No entanto, mesmo com estes elementos reunidos, o encontro que fecharia o Grupo B da Copa das Confederações da FIFA Arábia Saudita 1997 acabou indo contra as expectativas e virou, sim, um duelo emocionante. Há exatos 15 anos, o Uruguai chegava para o último jogo da chave na condição de líder e, consequentemente, já classificado para a semifinal contra a Austrália, enquanto a África do Sul precisava derrotar os bicampeões mundiais por seis gols para estar entre as quatro melhores equipes do torneio. Portanto, não seria um absurdo dizer que os sul-africanos estavam praticamente eliminados da competição.
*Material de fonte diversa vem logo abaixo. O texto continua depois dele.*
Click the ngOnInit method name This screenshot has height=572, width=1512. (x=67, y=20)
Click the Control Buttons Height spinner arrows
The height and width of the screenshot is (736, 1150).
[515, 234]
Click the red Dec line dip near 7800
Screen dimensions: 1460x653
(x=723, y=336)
Reforçando o fato de que os uruguaios não estavam preocupados com o resultado naquele dia, o técnico Víctor Púa levou a campo uma Celeste bastante modificada. O único titular mantido na equipe foi o zagueiro Diego López — não tanto porque o treinador temesse o ataque sul-africano, mas porque as seleções só podiam contar com 20 jogadores na época.

Os atacantes Nicolás Olivera e Marcelo Zalayeta — que haviam aterrorizado as defesas alheias no Mundial Sub-20 disputado naquele ano, levando o Uruguai à final da competição — foram poupados pelo treinador, mas os atletas escolhidos para substituí-los não demoraram a mostrar o próprio talento. De fato, Álvaro Recoba tocou a bola entre as pernas de um sul-africano antes de finalizar com força rente à trave, e Dario Silva também usou toda a sua habilidade para testar o goleiro Brian Baloyi.

O primeiro gol não custou a sair. Para surpresa geral, contudo, ele foi marcado pela África do Sul. Helman Mkhalele bateu um escanteio na altura da marca do pênalti e o capitão Lucas Radebe cabeceou no único espaço possível, no ângulo da meta uruguaia.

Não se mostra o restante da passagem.